This holiday cookie recipe has been in our family for about 50 years. My mom used to make these only at Christmas, which makes them extra special! The story behind how we got this recipe goes like this: my aunt was a nanny in the 60's for a jewish family. This was their holiday cookie recipe, which they shared with her. So, our "Christmas cookies" are really a jewish cookie, kind of like a rugelagh. Enjoy!
Tip: don't try to use more jam than called for, you only need a very thin layer. If you use too much it will melt out the seam and be a huge, sticky and burnt mess!
Raspberry Cream Cheese Cookies
8 oz butter room temp.
8 oz cream cheese room temp.
½ cup sugar
1 teaspoon vanilla
2 cups plus 2 tablespoons flour
Small jar seeded raspberry jam
Chopped walnuts
Cinnamon & sugar (equal parts mixed together for sprinkling)
Cream butter, cheese, sugar and vanilla until smooth.
Add flour and mix to combine.
Wrap dough in a ball in plastic wrap and refrigerate 1 hour or until firm.

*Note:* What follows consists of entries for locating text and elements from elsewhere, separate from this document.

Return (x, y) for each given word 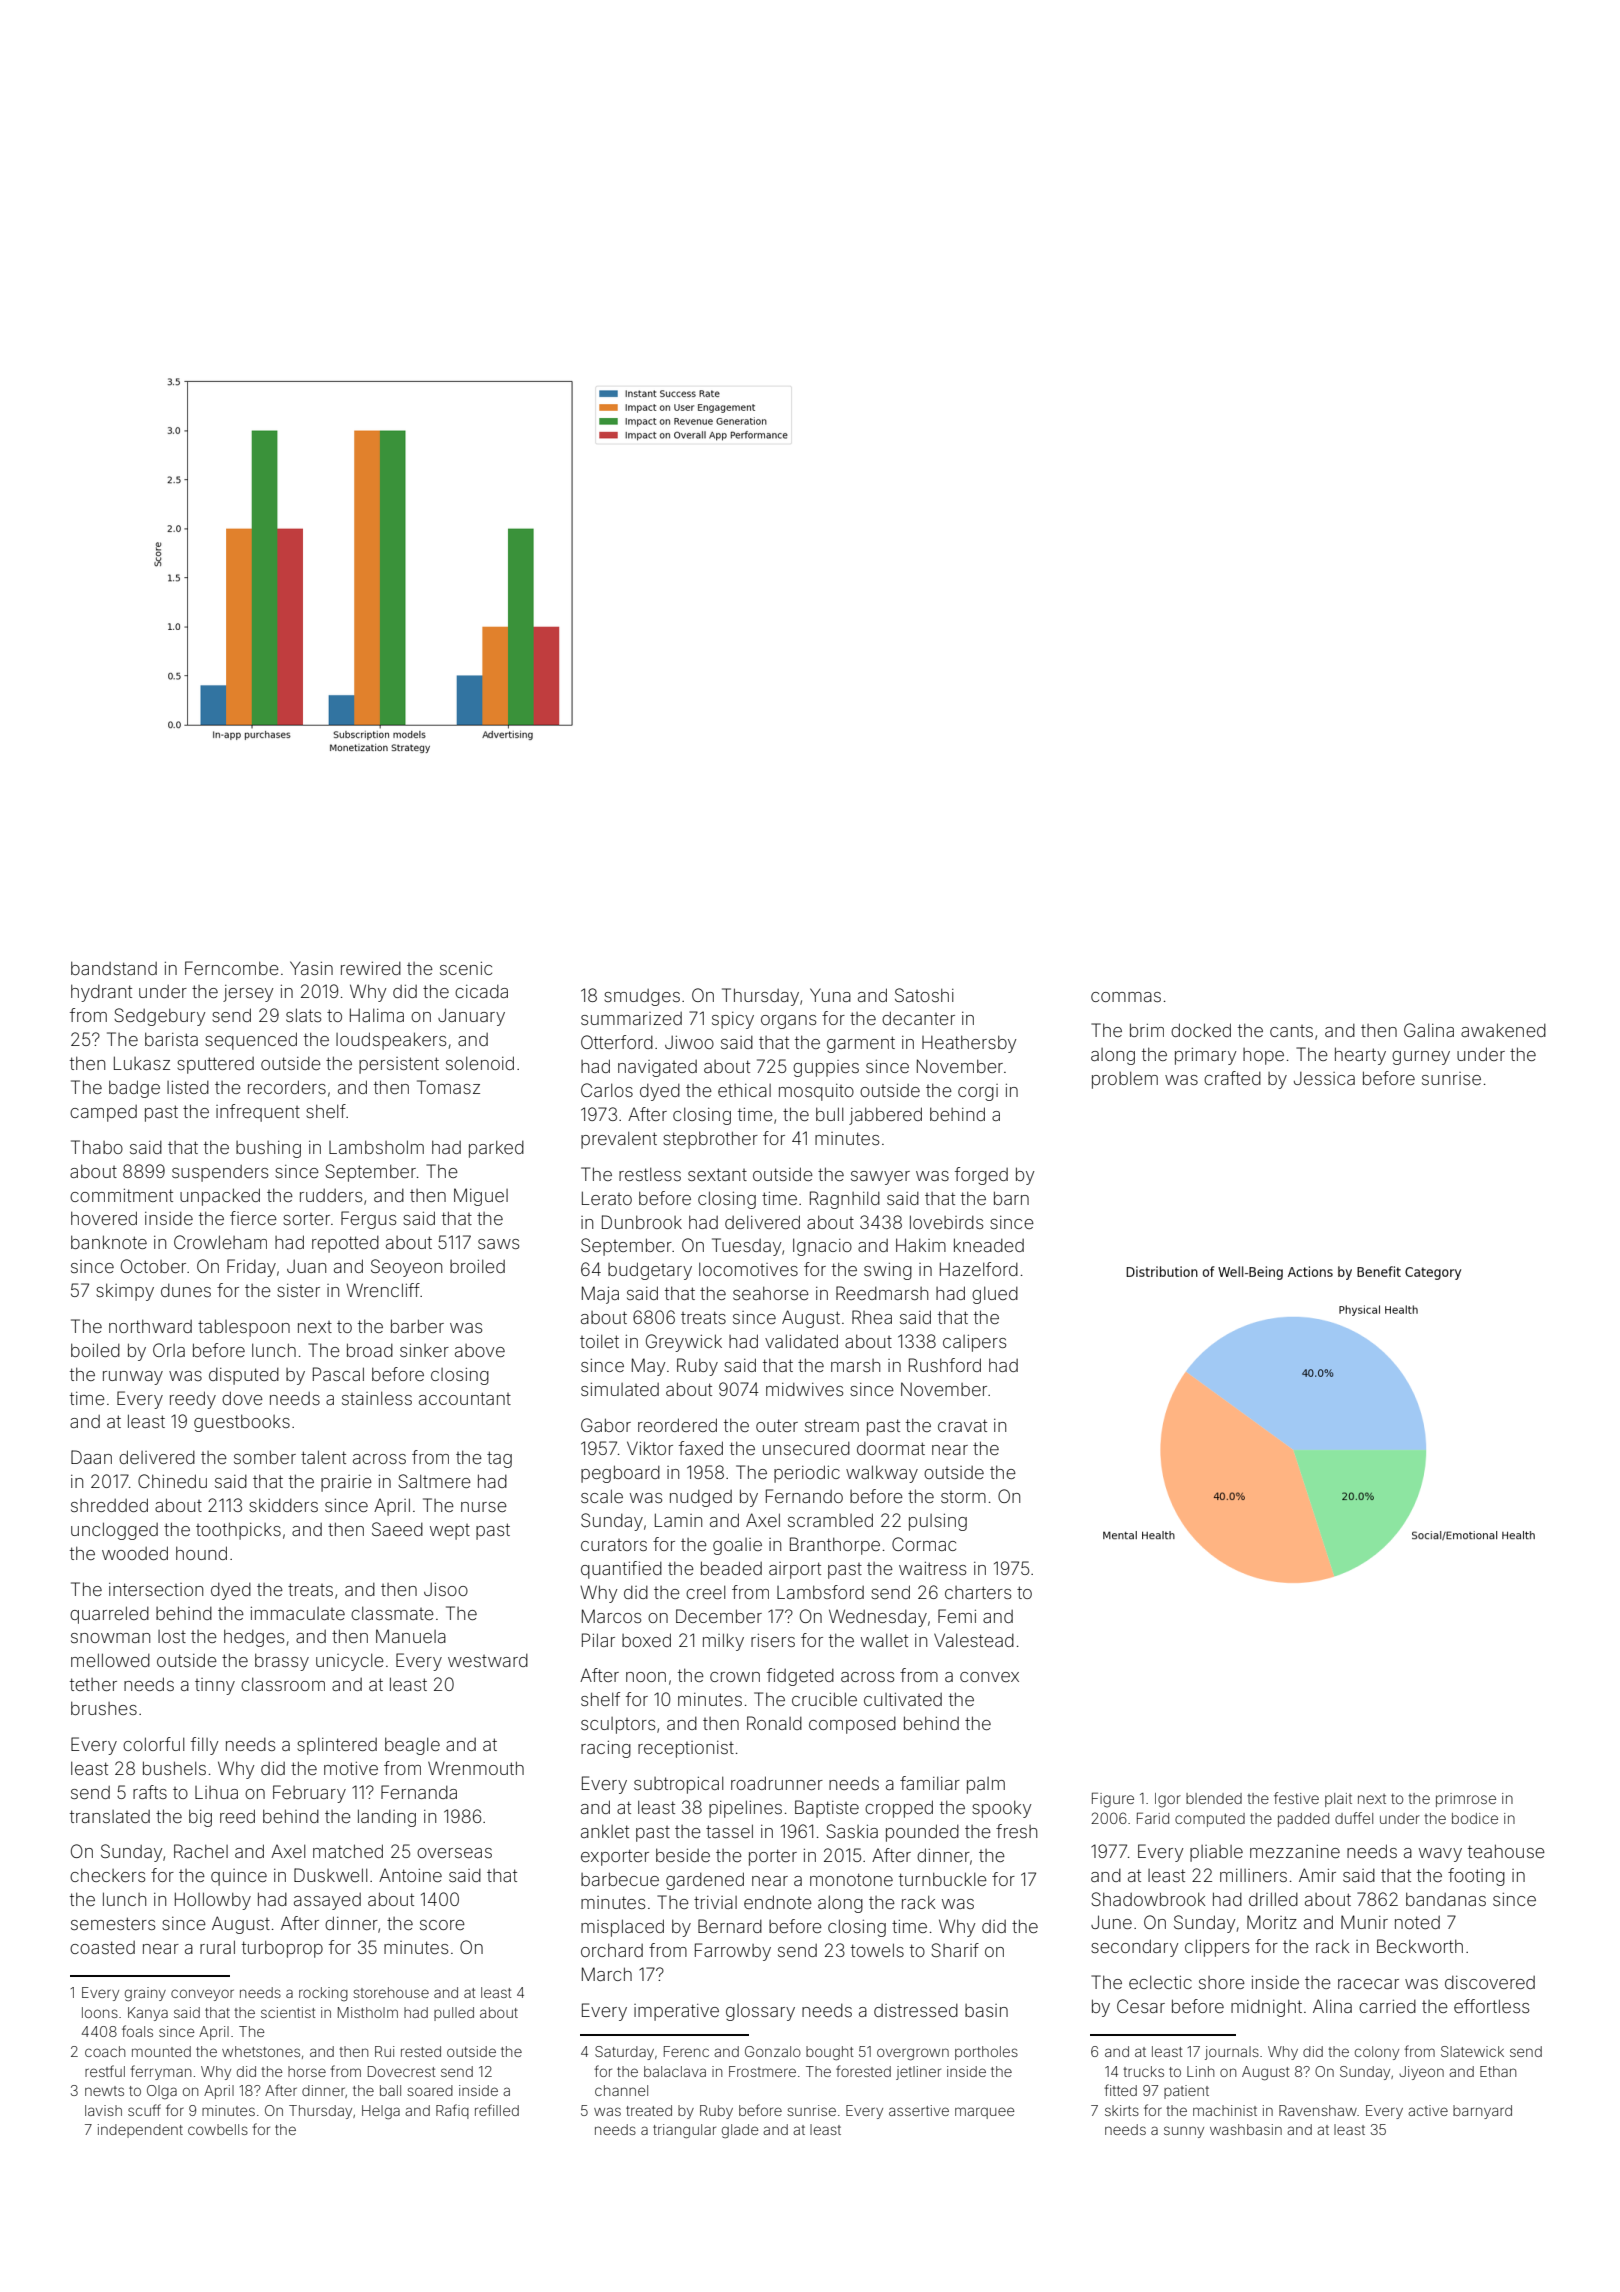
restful (105, 2071)
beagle (412, 1746)
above (480, 1350)
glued (995, 1295)
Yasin (311, 968)
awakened (1503, 1030)
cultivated (903, 1699)
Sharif (955, 1950)
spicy (733, 1020)
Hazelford (979, 1269)
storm (963, 1497)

Divide dough into 4 parts.
Roll out one part at a time into a large rectangle.
Spread a thin layer of raspberry jam on dough, leaving a 1 inch border all around edges.

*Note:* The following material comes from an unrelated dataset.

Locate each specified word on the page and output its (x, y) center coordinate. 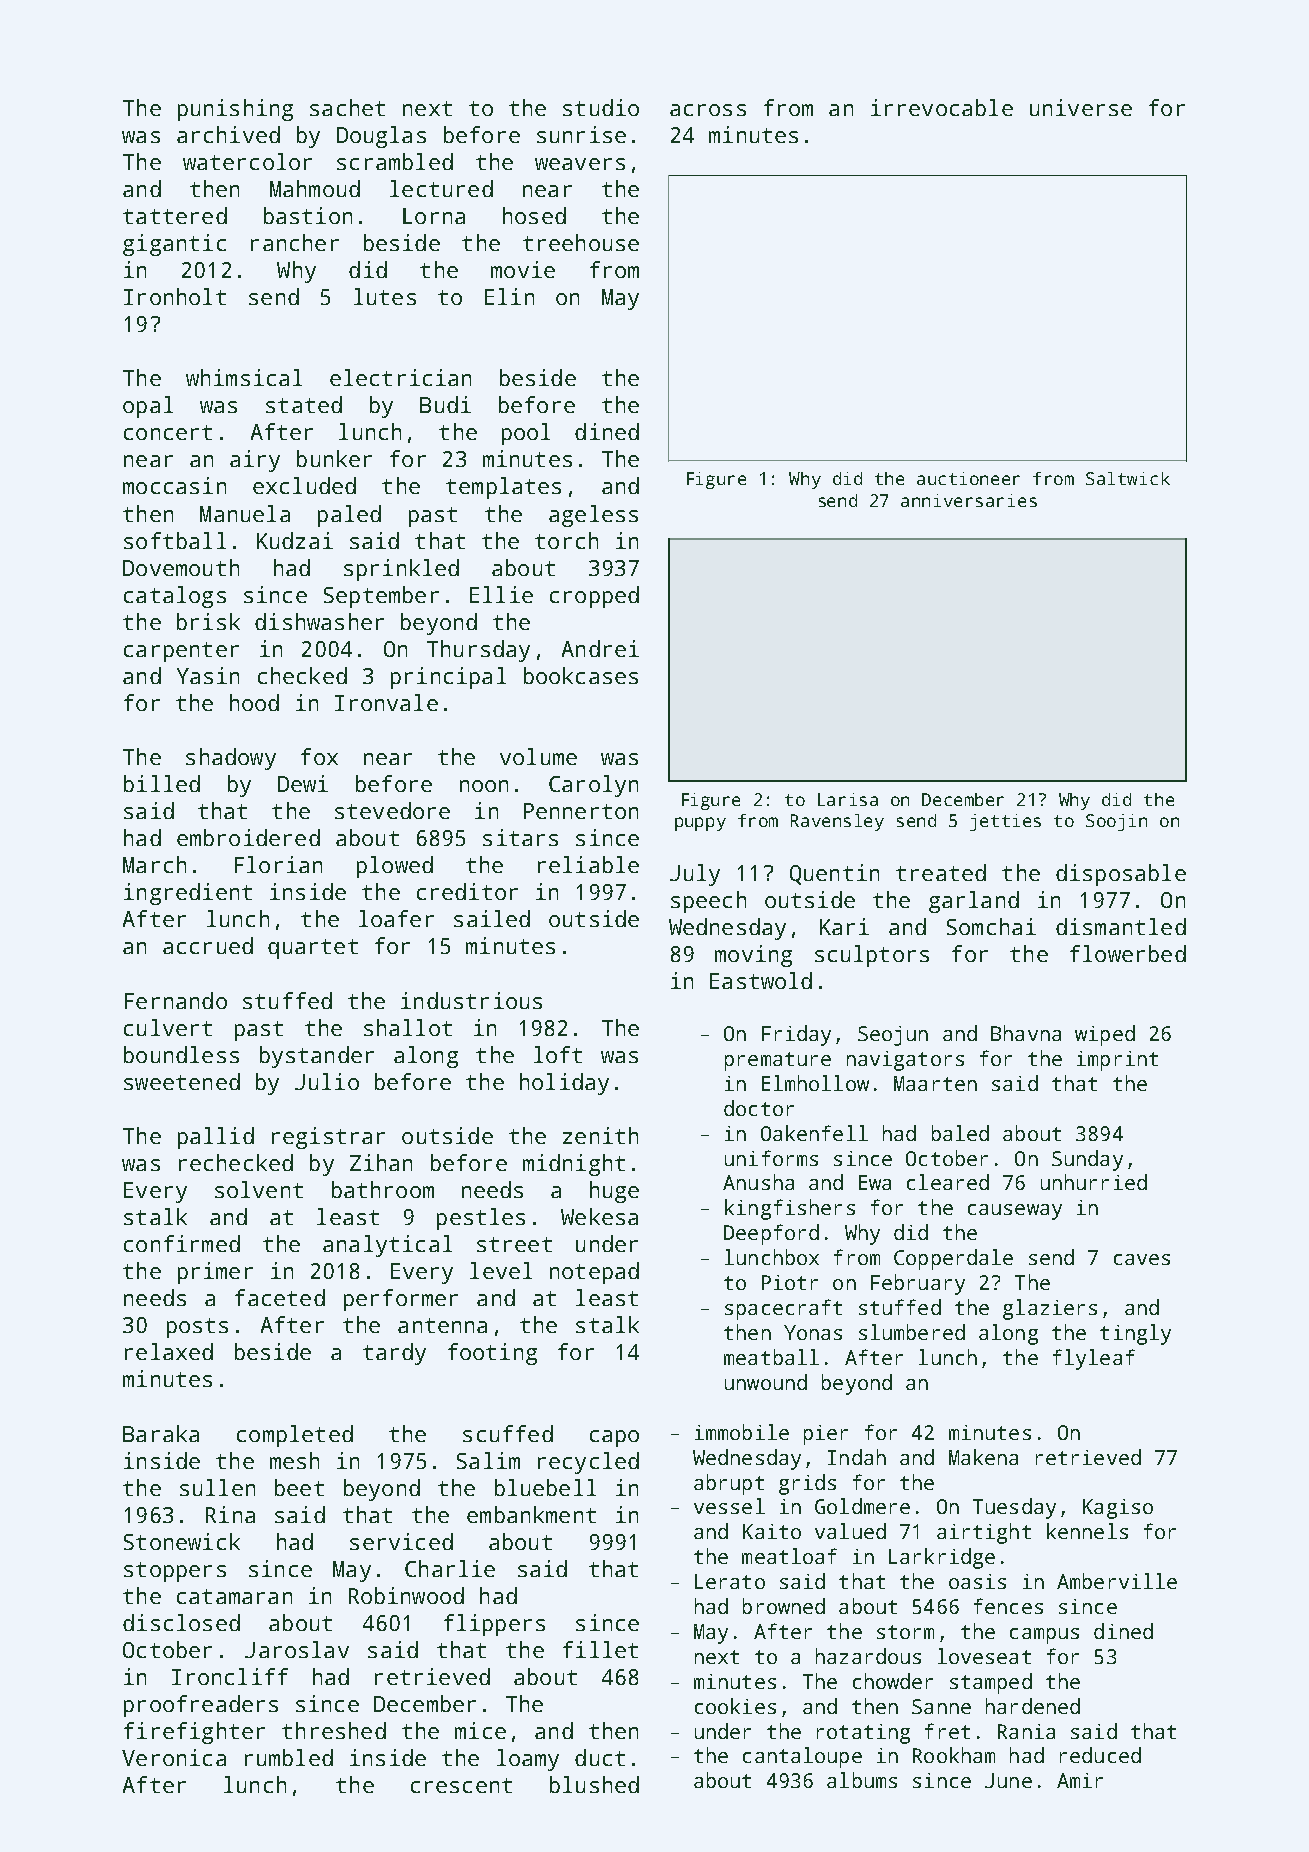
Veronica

Sprinkle jam with chopped walnuts.
Sprinkle with cinnamon & sugar mixture.
Roll up the long side and place on parchment paper on cookie sheet with seam on the bottom.
Press ends together to seal.
Repeat for remaining dough. Can put two logs on one cookie sheet.
Brush tops with milk.
Bake 350 degrees F for 35 minutes do not brown!
Cut into diagonal slices right out of the oven.